PARIS : La droite a dénoncé mardi la relance de la relation bilatérale avec l'Algérie en minimisant son impact sur les obligations de quitter le territoire (OQTF), Laurent Wauquiez déplorant « une riposte très provisoire » et Éric Ciotti, allié du RN, dénonçant une relation « insupportable » entre les deux pays.

« La riposte était très graduée et en plus très provisoire », a réagi Laurent Wauquiez sur X au lendemain de la conversation entre les présidents français Emmanuel Macron et algérien Abdelmadjid Tebboune, qui ont acté une relance de la relation bilatérale, après des mois de crise.

Lors de la réunion du groupe des députés LR, l'élu de Haute-Loire, qui brigue la présidence du parti face au ministre de l'Intérieur Bruno Retailleau, s'est dit convaincu que les autorités algériennes n'accepteront pas les OQTF.

« On va se retrouver dans 90 jours avec les OQTF dangereux qui seront dans la nature. Nous ne pouvons pas l'accepter », a déploré le député de Haute-Loire.

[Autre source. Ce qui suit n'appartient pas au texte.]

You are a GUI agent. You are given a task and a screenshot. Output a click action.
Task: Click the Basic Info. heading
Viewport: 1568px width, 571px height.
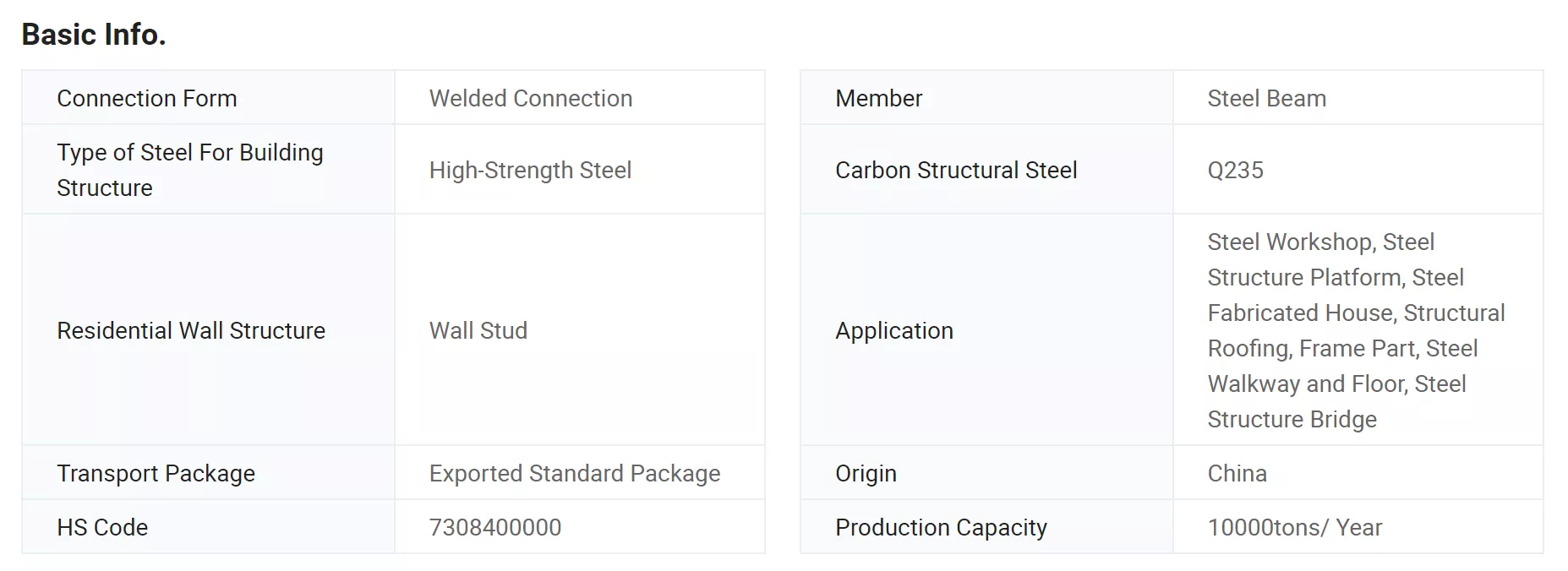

De son côté, Éric Ciotti, l'ancien président des LR alliés avec le RN, a directement ciblé le ministre de l'Intérieur Bruno Retailleau sur CNews, lui reprochant de n'avoir montré que « des petits muscles face à Alger ».

Selon l'élu des Alpes-Maritimes, cette conversation entre les deux chefs d'État signifie « que les ministres n'ont aucun pouvoir, M. Retailleau en premier ».

« La relation privilégiée Macron-Algérie depuis 2016 perdure. Et cette relation est insupportable, parce qu'elle traduit un recul de notre pays. »

Les deux présidents, qui se sont entretenus le jour de l'Aïd el-Fitr marquant la fin du ramadan, ont marqué « leur volonté de renouer le dialogue fructueux », selon un communiqué commun.

La reprise des relations reste toutefois subordonnée à la libération de l'écrivain Boualem Sansal et à des enjeux de politique intérieure dans les deux pays.